The next day we began having problems with latch. I knew it didn’t feel right and the nurse suspected it was a tounge tie issue. We were released and enjoyed one day at home before going to our 3 day check up at the pediatricians. The doctor took one look at the baby I thought looked slightly tan and said he needed to check billiruben levels. “Whatever” we thought. But, when the doctor called us back on our way home and said to turn around and go straight to the hospital we were a little concerned. Knowing nothing about jaundice all the numbers meant nothing. But, he was saying something about 19 and needing to keep it under 20. I had no idea what to expect and when they took my baby who loved being held and covered his eyes and put him in a cold airy incubator I fell apart. It was torture to listen to him scream and want to be held. And then for him to no longer scream, but lay there getting more and more lethargic. I was pumping and waking him every hour through the night, and the number just kept going up. They kept giving us these thresholds “As long as its under 20″, “We’re still ok, 22 is manageable”, “We just want to keep it under 25 to avoid brain damage”, “25.2″ “Here’s the blood transfusion consent form”

It just kept coming.

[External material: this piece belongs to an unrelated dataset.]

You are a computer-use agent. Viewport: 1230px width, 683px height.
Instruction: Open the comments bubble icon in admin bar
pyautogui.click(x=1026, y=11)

After 4 days in the hospital they had no hold on the numbers. Hubby was at home with Addyson, and I was completely alone. Alone and terrified.

Finally on the fifth day it had dropped to 20 and by that evening it was at 16. They said the downward progression was great and we could probably go home in the morning. We checked out and I was home on the 23rd of December.

I called my pediatrician on the 26th because he had began being sleepy and unresponsive again, and sure enough. Back up to 21.

We discovered at this point that he and I had incompatible blood types. And the breast milk that should be flushing out the bilirubin was in fact fighting against his system. Out of desperation and counsel I did what many a lactation consultant would disagree with. We put him on formula for 48 hours while under lights and me pumping. And finally, FINALLY that gave his body enough to get a hold on things. His levels stayed at 15 for awhile with in home lights but eventually he worked it all out.

I breastfed for 13 months.

He was a hard, hard baby. Those first weeks of life taught him to wake every hour and that the only solace he would find was in mommy’s arms, eating. There were so many nights of crying and praying, months upon months,¬†upon years of walking around like a zombie. I felt hopeless and lost, but that period of life (that we affectionately (or not) refer to as the Dark Days) made me a stronger person.

My sweet William,

You are my heart. You and I have been through a lot. All those nights of sitting in the rocker, holding you as you ate, praying you would drift off- those somehow have become more precious than gold to me. God has given you a sweet soul. The way you seek Him and your gentleness are such a gift. Not everyone has that. I pray that you have daddy’s strength, insight and integrity. You were also named after Papa. I hope you have his generosity and his grit. May you be surrounded with good friends who build you up and never bring home a girl that cares more about what she looks like than what’s in her heart. You are such a joy to me and a balm to my heart on hard days. I love you, bubba!